Goutam Chakraborty, an analyst at Emkay Research, said the bottom had not been formed yet for base metals. "Over 20 per cent global aluminium smelters are incurring cash losses at current LME prices. Once their loss-making capacity exhausts, they will start cutting production. Two years down the line, we see a lot of capacity cuts in aluminium, which could trigger a turnaround in its prices," said D Bhattacharya, managing director, Hindalco.

There are various views on the bear market cycle for commodities that do not indicate a respite anytime soon.

Copper prices at $5,060 a tonne on the LME are down 20.5 per cent year on year. Goldman Sachs recently said it expected copper to fall to $4,500 by the end of 2016. Its analysts added the $4,500 level would persist throughout 2017 and 2018, till "the market adjusts to a seven-year bear market cycle" and gets back to $5,500 in 2020.

Barclays' view on copper is no different. The research house said there was a growing risk that copper prices would fall further because of heightening risk that China would face a hard landing. This scenario is weighing on the stock prices of metal companies. Hindalco has seen its stock price decline from a 52-week high of Rs 184.95 in August 2014 to a 52-week low of Rs 82.30 on in August 2015 before closing at Rs 86. Vedanta has seen sharper drops from a 52-week high of Rs 296.35 on August 22, 2014, to a 52-week low of Rs 93.20 on August 21, 2015, before closing at Rs 94.75.

  Hindalco, despite increasing aluminium and copper cathode production by 39 per cent and six per cent, respectively, saw its net profits decline 67 per cent during the June quarter. Vedanta saw adjusted net profits decline 57 per cent.

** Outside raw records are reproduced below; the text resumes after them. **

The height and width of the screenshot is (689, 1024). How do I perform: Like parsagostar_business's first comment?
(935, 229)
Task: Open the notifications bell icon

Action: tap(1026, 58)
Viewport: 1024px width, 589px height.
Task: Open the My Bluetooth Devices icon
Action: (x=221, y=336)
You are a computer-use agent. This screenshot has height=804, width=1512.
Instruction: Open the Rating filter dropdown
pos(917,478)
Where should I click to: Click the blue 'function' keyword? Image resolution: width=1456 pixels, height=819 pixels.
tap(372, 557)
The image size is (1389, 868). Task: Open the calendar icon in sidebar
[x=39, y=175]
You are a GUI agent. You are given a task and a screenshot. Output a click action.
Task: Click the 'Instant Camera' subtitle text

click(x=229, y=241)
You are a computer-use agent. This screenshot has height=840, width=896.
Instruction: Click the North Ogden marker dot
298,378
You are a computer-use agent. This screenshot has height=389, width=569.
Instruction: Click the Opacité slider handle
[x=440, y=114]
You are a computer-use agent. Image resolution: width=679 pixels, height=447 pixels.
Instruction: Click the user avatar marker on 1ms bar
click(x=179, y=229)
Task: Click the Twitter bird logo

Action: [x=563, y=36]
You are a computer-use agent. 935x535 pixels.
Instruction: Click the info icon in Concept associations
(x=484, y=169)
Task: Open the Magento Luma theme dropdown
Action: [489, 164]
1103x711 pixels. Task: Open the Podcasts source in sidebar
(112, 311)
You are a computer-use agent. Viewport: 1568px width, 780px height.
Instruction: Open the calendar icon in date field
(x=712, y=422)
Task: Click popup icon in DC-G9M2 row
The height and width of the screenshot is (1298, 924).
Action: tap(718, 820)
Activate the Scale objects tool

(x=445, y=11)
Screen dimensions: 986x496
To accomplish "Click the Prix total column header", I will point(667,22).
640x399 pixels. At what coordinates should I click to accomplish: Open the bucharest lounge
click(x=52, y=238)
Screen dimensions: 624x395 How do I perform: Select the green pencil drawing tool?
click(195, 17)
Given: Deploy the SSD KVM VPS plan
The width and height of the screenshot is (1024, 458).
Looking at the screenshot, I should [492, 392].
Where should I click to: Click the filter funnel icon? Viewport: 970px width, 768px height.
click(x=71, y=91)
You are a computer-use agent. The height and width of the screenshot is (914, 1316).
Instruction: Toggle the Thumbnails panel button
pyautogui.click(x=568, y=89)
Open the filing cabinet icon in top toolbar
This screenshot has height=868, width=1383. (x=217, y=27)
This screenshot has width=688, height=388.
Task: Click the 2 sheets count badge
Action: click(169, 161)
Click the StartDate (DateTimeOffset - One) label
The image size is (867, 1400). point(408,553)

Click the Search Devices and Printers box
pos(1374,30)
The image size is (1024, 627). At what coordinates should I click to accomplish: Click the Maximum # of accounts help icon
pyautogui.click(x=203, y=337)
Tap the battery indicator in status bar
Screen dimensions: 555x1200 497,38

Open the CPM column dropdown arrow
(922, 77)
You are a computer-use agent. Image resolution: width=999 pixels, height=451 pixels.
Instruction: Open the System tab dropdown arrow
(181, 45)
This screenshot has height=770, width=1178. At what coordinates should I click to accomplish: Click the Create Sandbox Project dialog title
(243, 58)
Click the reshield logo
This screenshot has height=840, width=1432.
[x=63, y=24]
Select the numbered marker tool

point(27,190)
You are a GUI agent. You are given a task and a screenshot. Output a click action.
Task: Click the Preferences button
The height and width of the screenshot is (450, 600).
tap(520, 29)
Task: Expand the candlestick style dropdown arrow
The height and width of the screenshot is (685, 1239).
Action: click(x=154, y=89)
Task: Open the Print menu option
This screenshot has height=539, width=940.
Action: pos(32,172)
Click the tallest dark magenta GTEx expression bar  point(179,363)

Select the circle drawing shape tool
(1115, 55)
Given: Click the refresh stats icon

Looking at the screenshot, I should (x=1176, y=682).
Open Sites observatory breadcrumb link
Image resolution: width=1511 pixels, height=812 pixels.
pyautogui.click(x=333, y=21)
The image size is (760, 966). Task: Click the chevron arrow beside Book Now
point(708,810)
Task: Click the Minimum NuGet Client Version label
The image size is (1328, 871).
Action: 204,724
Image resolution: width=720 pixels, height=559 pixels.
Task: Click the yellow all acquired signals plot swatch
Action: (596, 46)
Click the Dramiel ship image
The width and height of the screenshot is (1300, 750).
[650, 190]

Though the companies are managing their operating performance through lower raw material costs and operating efficiencies, these are not adequate at the net profit level, given increasing interest and depreciation costs. Analysts are lowering their earnings estimates for companies. For Vedanta, Centrum Broking has lowered its profit estimate for 2015-16 by about 20 per cent, with a target price of Rs 205. For Hindalco, its target price is at Rs 95.